Investment

Why U.S. Investors are “Public Enemy #1” at Offshore Banks

"It's not you, it's your government."

It was a brilliant autumn day in October 2007.  I was having lunch on Vienna's Ringstrasse with a vice-president of one of Austria's leading private banks.  He was explaining why the bank's parent company had made the wrenching decision to stop accepting banking business from U.S. resident investors.

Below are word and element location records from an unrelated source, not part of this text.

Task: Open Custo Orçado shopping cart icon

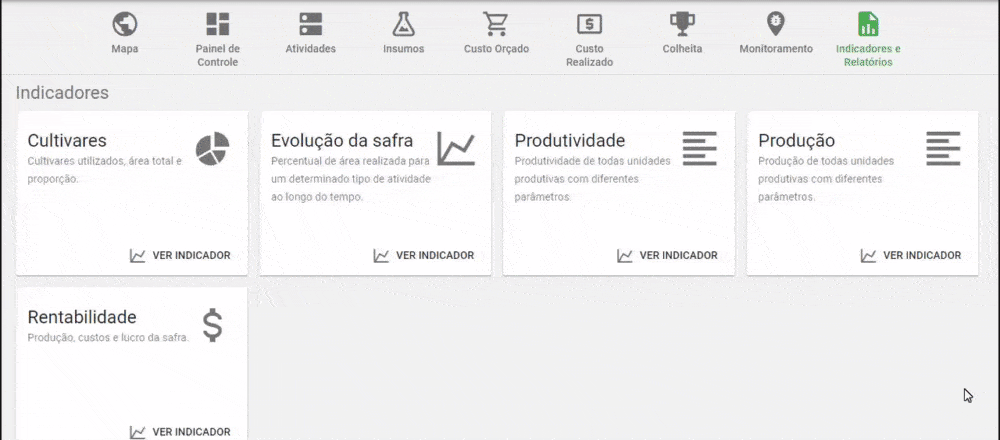Action: click(x=496, y=24)
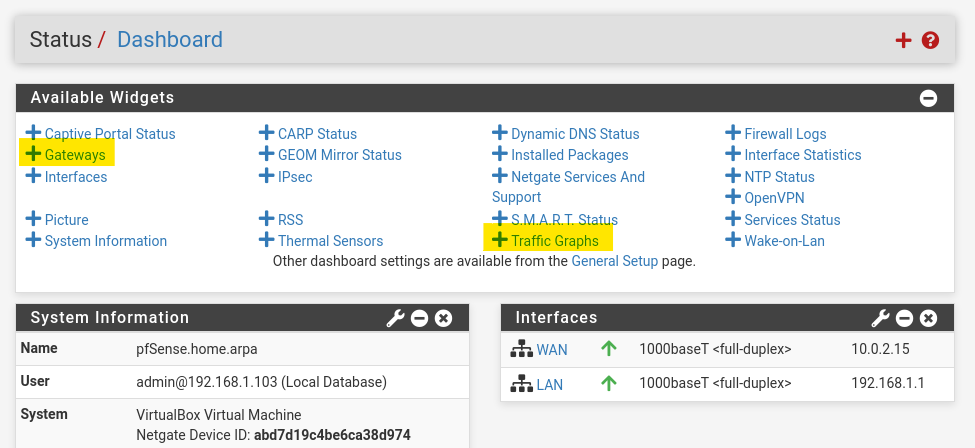This screenshot has width=975, height=448.
Task: Click the plus icon beside CARP Status
Action: (266, 133)
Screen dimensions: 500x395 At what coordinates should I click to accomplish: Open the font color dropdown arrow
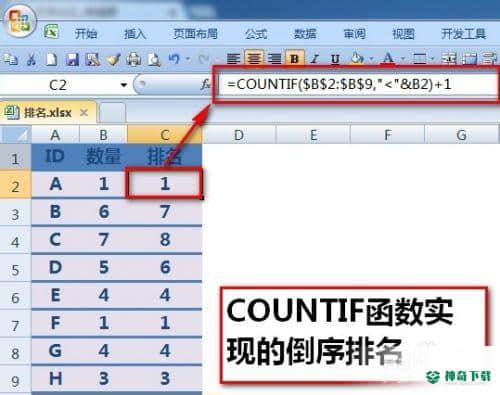click(403, 59)
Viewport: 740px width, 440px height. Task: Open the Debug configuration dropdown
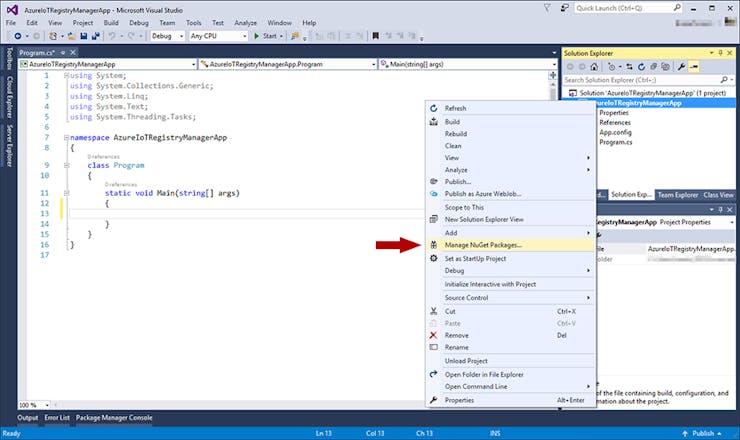[167, 36]
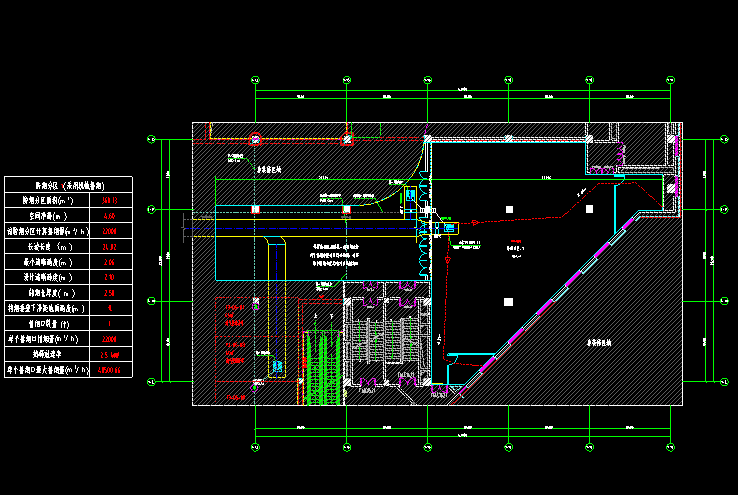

The bottom line, he told me, was that the bank's legal advisors believed that it was too risky to accept further U.S. business.  This was because of the increasing number of U.S. laws and regulation that affected the bank both inside—and out of—the United States:

  • The USA Patriot Act, which permits the U.S. government to confiscate the U.S. assets of foreign banks, without convicting, much less accusing, the bank, or any of its depositors of a crime.
  • Qualified intermediary rules, which impose a draconian 30%-31% withholding tax on both income and gross sales proceeds for U.S. securities owned by foreign banks.  The tax can only be avoided if the foreign banks enter into one-sided qualified intermediary agreements with the IRS to enforce U.S. tax laws.
  • Securities laws enforced by the U.S. Securities and Exchange Commission that prohibit the marketing of non-U.S. registered securities to U.S. persons.  The SEC has an extraordinarily expansive definition of what constitutes "marketing."  As a result, some offshore banks no longer permit U.S. residents to purchase foreign securities, even if those orders are unsolicited.

Fortunately, there are several ways to legally avoid these restrictions:

  • Have a legal residence outside the United States.  Offshore banks are more willing to accommodate non-resident U.S. citizens than those living in the United States.  If you're a U.S. citizen with a legal residence outside the United States, investment restrictions offshore banks impose on U.S. residents won't apply.  You'll need to prove that you're legally resident offshore; e.g., in the form of an official identity card or residence visa and possibly a driver's license and/or utility bill with a non-U.S. address.
  • Conduct transactions in person.  Most offshore banks place fewer restrictions on instructions conveyed by a U.S. resident in a personal visit than those originating in the United States.  You may also be able to arrange that after you leave, certain trades will occur automatically, depending on market conditions.
  • Have the portfolio managed by your bank or an independent portfolio manager.  Once you sign a portfolio management mandate, investment instructions will no longer originate in the United States.  Most offshore banks impose fewer investment restrictions on such portfolios.
  • Invest through non-U.S. insurance or annuity policy, or an offshore entity such as an offshore corporation, offshore limited liability company, or offshore trust.  These contracts and entities often eliminate offshore investment restrictions, but have significant tax and reporting consequences.

There's also one thing you should NOT do when dealing with government-imposed obstacles to offshore investing.  Many offshore banks recommend that you open your account in the name of an offshore corporation, with the shares held by an offshore trust or offshore foundation.  This is structure triggers numerous tax "land mines" that may result in much higher taxes than if you open the account in your own name, or in the name of a "fiscally transparent" entity.

Finally: don't let these obstacles prevent you from investing offshore.  As the restrictions tighten, it's more important than ever to get a portion of your wealth out of the United States, away from litigious lawyers, nosy competitors, and SEC investment restrictions.

 

Copyright © 2008 by Mark Nestmann

(An earlier version of this post was published by The Sovereign Society.)